Une autre croyance ou une idéologie originale pourrait combler le vide, relier la société, répondre aux aspirations et aux espérances d’une multitude bêtement vouée au matérialisme. Mais une religion nouvelle ne se décrète pas. Elle est souvent le rejeton d’une vieille souche toujours vivante, tel le christianisme des origines issu du judaïsme. Elle est parfois la synthèse de diverses croyances, tel le manichéisme, union du christianisme, du bouddhisme et du zoroastrisme en une seule foi. Un peuple sans aspiration spirituelle forte voit sa conscience s’évanouir. Les structures de l’Etat subsistent, mais chacun voit qu’elles plient sous la pression des foules ignorantes (a-gnostiques). Les hommes qui constituent le cadre politique post-révolutionnaire ne se distinguent plus des électeurs. Les rangs se brouillent et nul n’est à sa place. L’administration locale se complique comme un château de cartes sans que chaque pièce ajoutée ne provoque l’admiration de quiconque. A la porte des églises closes, le prêtre n’est plus qu’un souvenir qui se dissimule en habit ordinaire. L’Eglise s’est épuisée à porter douze siècles durant le credo de Nicée. Il fut la chance de l’Empire romain finissant et donna vigueur au Moyen Age. Il est la première cause de l’anéantissement des âmes. Qui ne voit la lassitude des derniers fidèles à rabâcher sans conviction une théologie éculée et des mythes antiques ?

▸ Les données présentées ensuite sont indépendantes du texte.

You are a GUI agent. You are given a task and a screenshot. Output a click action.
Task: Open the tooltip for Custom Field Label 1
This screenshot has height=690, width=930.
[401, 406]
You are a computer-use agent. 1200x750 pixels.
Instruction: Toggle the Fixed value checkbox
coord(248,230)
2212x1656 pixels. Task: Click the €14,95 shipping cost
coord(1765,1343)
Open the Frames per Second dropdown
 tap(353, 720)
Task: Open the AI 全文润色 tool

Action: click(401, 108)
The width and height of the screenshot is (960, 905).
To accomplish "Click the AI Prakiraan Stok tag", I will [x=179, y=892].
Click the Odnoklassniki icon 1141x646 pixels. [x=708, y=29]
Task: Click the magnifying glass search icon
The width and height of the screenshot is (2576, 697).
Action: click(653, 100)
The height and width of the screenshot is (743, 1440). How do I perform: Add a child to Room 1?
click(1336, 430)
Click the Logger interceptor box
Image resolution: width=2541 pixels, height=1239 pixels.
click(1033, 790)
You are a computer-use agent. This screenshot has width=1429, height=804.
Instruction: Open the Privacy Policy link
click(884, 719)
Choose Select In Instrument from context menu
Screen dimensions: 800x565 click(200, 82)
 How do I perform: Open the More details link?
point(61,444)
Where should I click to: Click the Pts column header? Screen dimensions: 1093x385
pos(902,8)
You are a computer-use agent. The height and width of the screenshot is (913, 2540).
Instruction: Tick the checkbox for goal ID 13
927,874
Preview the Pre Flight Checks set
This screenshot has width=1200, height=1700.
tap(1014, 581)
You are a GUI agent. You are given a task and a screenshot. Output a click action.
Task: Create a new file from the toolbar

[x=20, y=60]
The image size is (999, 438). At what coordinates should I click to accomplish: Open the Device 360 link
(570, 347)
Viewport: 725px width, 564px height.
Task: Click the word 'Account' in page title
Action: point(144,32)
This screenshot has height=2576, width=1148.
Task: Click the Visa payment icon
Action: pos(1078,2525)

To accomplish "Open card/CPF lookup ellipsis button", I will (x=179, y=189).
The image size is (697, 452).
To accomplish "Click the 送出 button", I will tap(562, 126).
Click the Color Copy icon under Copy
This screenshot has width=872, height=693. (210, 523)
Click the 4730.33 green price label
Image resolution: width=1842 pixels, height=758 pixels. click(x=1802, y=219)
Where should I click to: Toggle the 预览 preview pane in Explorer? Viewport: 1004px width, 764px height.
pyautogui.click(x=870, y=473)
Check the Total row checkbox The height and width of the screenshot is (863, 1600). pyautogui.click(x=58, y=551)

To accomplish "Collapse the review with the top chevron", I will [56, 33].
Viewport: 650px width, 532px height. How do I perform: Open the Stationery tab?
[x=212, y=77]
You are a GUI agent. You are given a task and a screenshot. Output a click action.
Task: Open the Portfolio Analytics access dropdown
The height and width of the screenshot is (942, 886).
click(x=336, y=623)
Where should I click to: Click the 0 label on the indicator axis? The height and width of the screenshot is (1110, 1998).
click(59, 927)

La pensée cathare peut-elle constituer un nouveau lien social ? Peut-elle réussir dans une république démocratique égarée ce que le Moyen Age monarchique et catholique ne lui a pas permis de réaliser ? La question touche au paradoxe puisque nous savons que le catharisme se veut hors du monde qu’il sait ne pouvoir changer en son essence et qu’il n’a a fortiori aucune vocation à diriger. Il n’empêche qu’il peut s’inviter à éclairer la société moderne d’une spiritualité chrétienne retrouvée. Le renouveau cathare se rattache à la longue tradition du dualisme marcionite affirmé dès le IIe siècle, parallèlement à la théologie romaine, et qui connut une floraison remarquable dans l’Occitanie du XIIIe siècle. L’histoire montre qu’une telle vision du monde, avec la tension qu’elle présuppose entre la matière et l’esprit, a pu s’organiser en un système religieux ou quasi-religieux, délivrer un enseignement et élaborer une conduite de vie. Il n’empêche que le mot religion ne nous semble pas aujourd’hui pertinent pour désigner le redéploiement de la pensée cathare.
Le principe supérieur immanent au monde et cause de la destinée humaine est le dieu créateur à qui nulle obéissance n’est due. L’attitude intellectuelle et philosophique qui résulte d’un tel postulat ne peut constituer une conduite de vie et un modèle social qu’a contrario. Nous devrions presque parler d’une anti-religion dès lors que la quête du vrai interdit d’entrer dans un système de croyances, que le rejet du droit positif efface toute norme morale, que la voie de la simplicité échappe aux rituels. La gnose, le discernement de la conscience et la sagesse fondée sur la non-violence n’ont jamais formé de religions, mais plutôt des écoles philosophiques. Dans l’esprit, Jésus fut certainement plus proche de Pythagore, de Socrate, de Diogène et d’Epicure que n’importe quel grand prêtre ou pape de Rome ne le fut de lui.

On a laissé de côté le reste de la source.